TASK
Using the listing below, set down each line from the line containing "Given: Share the Interest over time chart" through the line containing "Screen dimensions: 1207x678", both ends included, exactly and with nothing added.

SUPPLIED DATA

%%

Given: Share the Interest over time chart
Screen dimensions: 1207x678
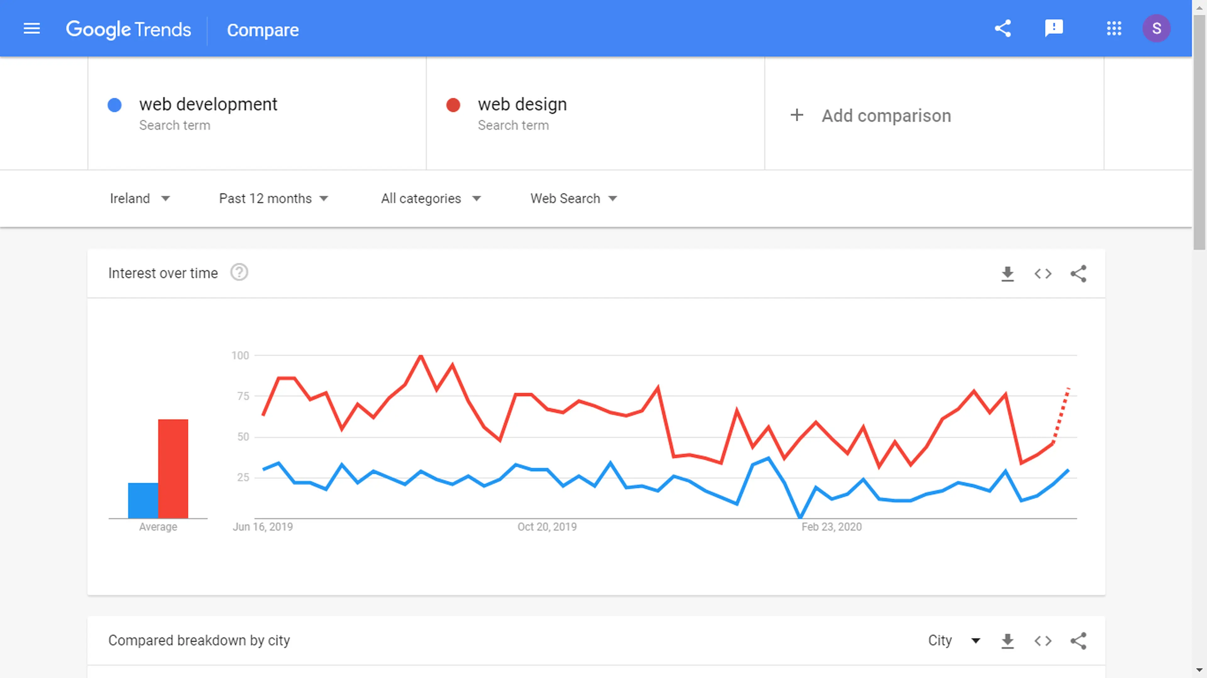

%%
%%

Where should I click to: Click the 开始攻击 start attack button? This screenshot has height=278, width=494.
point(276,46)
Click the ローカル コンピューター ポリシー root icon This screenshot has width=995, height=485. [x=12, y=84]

%%

TASK ANSWER
Given: Share the Interest over time chart
Screen dimensions: 1207x678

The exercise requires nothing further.